The conversion rate (CR) and the revenue/visit (RPV) are the two key performance indicators (KPIs) which are not connected fixedly. In many cases an improvement of the CR means an increase of the RPV. But there is optimization that can go wrong without knowing it and just having an eye on the conversion rate.
We are getting a little negative first
An example, starting with a negative view: An ecommerce site implements an overview of the top sellers directly on the homepage. A splittestingtool is setup to quantify the success of this action. Yay! The conversion rate is higher now, likely the customers can find the most bought stuff easier now.
What have not been seen? The actual revenue per customer is regressive. Maybe because of the easier way it was no longer necessary for the customer to have a closer look on the rest of the line of goods in the category listings etc. Cross selling by exploring did not take place any longer.
Nevertheless this action could have a positive effect on both metrics. It is just important to test and keep in mind that your web-shop has one primary mission: Getting as much gain per visitor as possible. That is what makes a website sexy for the etailer.
A positive Example
An example, but no rocket science, how you can increase the revenue/visit is the implementation of a free shippingthreshold. If your customer passes a certain purchase total the shipping is free.
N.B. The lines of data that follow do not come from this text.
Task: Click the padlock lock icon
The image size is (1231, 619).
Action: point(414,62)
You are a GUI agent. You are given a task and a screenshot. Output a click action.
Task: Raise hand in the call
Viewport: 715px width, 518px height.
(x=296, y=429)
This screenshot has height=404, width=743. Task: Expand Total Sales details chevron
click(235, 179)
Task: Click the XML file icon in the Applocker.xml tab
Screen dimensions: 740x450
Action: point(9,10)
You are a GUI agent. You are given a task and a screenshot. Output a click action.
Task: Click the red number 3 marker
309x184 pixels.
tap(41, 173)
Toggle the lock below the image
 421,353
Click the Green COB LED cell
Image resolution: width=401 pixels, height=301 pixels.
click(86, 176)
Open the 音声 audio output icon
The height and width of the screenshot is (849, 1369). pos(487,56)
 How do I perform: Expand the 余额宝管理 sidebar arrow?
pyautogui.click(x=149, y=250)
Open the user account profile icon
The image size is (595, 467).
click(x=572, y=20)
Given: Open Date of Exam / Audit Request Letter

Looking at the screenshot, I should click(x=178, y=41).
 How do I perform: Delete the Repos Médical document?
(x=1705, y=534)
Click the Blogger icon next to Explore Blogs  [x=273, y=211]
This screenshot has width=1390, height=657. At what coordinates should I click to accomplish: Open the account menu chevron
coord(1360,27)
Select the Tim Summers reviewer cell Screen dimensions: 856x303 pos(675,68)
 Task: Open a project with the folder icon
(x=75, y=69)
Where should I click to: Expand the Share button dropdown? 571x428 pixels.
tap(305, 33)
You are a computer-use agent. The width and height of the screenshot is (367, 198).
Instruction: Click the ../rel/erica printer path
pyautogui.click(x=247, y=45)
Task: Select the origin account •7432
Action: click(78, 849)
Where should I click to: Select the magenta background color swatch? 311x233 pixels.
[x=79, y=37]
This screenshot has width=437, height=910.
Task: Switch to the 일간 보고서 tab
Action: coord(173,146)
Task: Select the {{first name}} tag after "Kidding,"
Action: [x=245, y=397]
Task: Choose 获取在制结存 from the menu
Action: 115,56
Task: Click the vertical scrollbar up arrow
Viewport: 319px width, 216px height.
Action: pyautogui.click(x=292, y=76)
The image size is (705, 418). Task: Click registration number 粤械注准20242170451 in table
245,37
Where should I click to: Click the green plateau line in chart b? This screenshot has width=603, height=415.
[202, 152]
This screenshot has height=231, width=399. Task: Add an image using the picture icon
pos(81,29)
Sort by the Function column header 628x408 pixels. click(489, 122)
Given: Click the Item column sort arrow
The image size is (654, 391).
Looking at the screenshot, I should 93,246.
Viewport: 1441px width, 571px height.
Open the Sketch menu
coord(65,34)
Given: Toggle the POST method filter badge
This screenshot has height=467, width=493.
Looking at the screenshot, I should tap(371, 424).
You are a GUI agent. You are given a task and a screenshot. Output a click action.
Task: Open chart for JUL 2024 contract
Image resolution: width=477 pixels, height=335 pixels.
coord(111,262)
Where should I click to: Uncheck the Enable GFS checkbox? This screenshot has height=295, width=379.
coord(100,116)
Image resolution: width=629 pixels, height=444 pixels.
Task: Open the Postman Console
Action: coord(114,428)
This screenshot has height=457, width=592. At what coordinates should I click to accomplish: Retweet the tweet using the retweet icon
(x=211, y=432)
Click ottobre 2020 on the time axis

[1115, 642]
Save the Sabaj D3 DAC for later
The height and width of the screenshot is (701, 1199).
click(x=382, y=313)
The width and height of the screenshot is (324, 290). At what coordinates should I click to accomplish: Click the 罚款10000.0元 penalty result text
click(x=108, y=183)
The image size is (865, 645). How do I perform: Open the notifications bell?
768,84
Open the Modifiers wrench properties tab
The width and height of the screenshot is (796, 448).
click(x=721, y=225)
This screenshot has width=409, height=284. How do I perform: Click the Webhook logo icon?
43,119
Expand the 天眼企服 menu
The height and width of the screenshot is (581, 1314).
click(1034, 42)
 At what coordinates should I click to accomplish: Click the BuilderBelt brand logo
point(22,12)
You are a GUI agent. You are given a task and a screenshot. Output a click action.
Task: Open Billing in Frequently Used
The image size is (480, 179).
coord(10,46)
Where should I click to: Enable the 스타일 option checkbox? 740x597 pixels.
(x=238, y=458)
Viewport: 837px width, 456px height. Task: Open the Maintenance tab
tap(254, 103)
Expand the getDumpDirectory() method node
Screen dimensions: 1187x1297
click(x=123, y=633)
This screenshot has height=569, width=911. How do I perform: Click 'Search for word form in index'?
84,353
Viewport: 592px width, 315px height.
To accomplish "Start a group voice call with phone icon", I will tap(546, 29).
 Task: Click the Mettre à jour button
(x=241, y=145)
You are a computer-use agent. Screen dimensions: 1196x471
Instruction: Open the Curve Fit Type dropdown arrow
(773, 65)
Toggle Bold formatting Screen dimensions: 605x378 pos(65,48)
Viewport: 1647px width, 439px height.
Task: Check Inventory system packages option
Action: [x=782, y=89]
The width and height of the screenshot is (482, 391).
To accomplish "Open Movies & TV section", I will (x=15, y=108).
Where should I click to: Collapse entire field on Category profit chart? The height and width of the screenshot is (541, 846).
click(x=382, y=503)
Here it is important to choose the threshold wisely. It is not unusual that the CR will not change or will even get worse. Visitors find the article they looked for, but the total is too less for the threshold. This could be frustrating, they got the feeling of getting it cheaper somewhere else and will leave. Here comes the big BUT: Customers with a cart value close to the threshold feel encouraged to crack the threshold by putting some more (mostly peanuts) in their carts. The average order value is rising. As a consequence the CR is maybe going down a little, but the RPV looks better now. Cool one step closer to your (not necessarily imaginary) sports car!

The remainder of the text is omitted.